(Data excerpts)
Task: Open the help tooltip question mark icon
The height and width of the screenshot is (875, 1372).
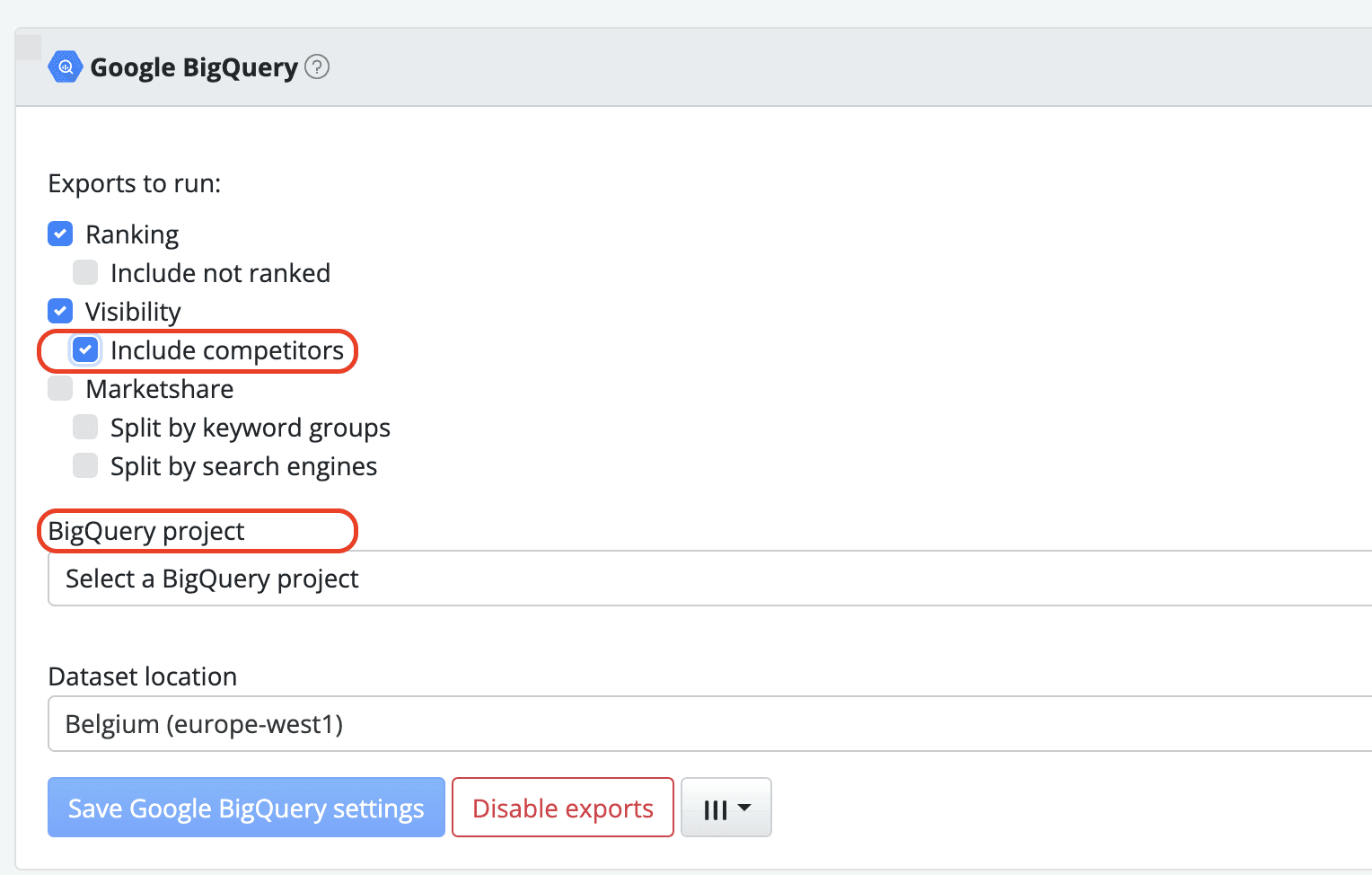Action: pos(316,66)
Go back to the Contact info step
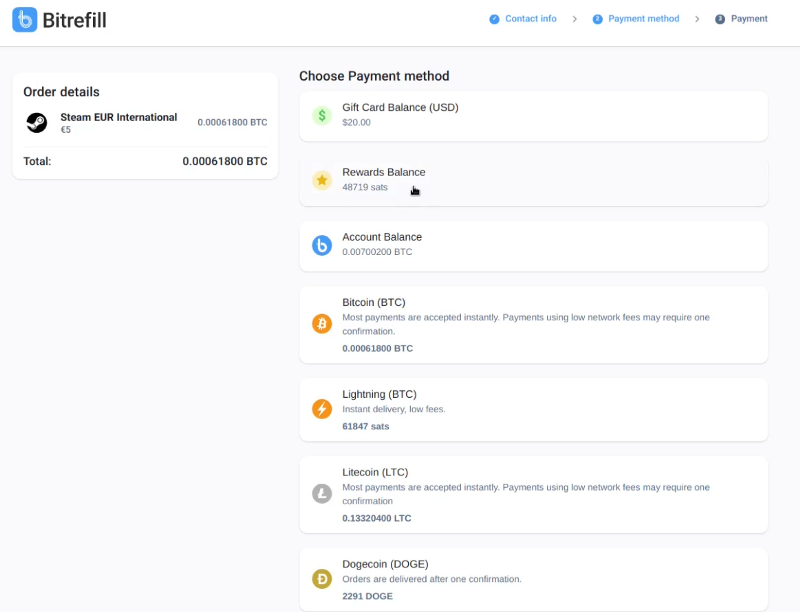Image resolution: width=800 pixels, height=612 pixels. pyautogui.click(x=523, y=19)
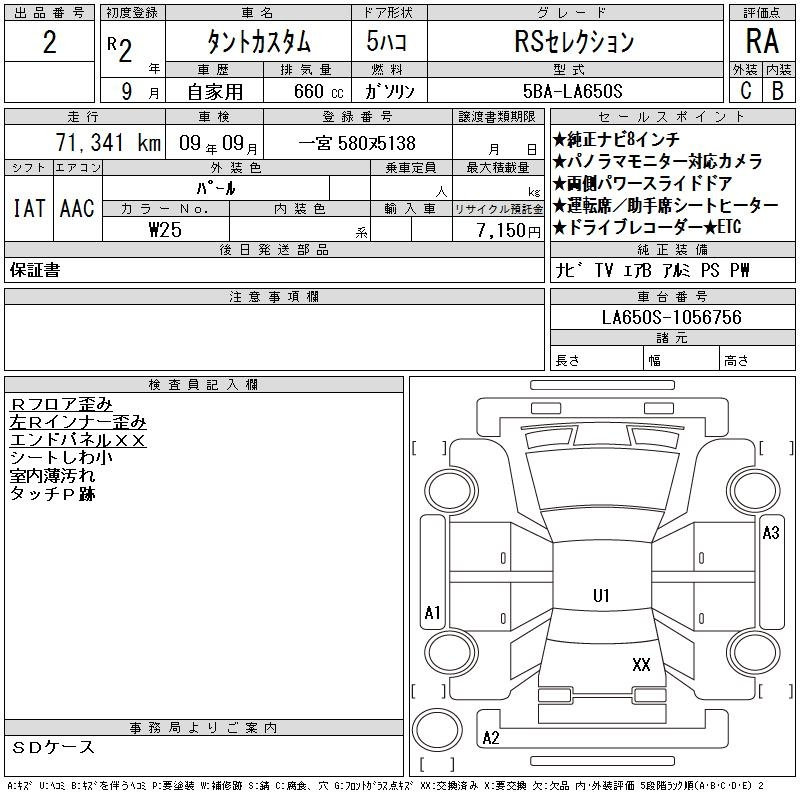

= TASK STATEMENT =
Please transcribe each line above exactly, but leave the images out.

= REPLY TO THE EXERCISE =
Task: Open the help tooltip question mark icon
The height and width of the screenshot is (875, 1372).
Action: pos(316,66)
Go back to the Contact info step
Image resolution: width=800 pixels, height=612 pixels. pyautogui.click(x=523, y=19)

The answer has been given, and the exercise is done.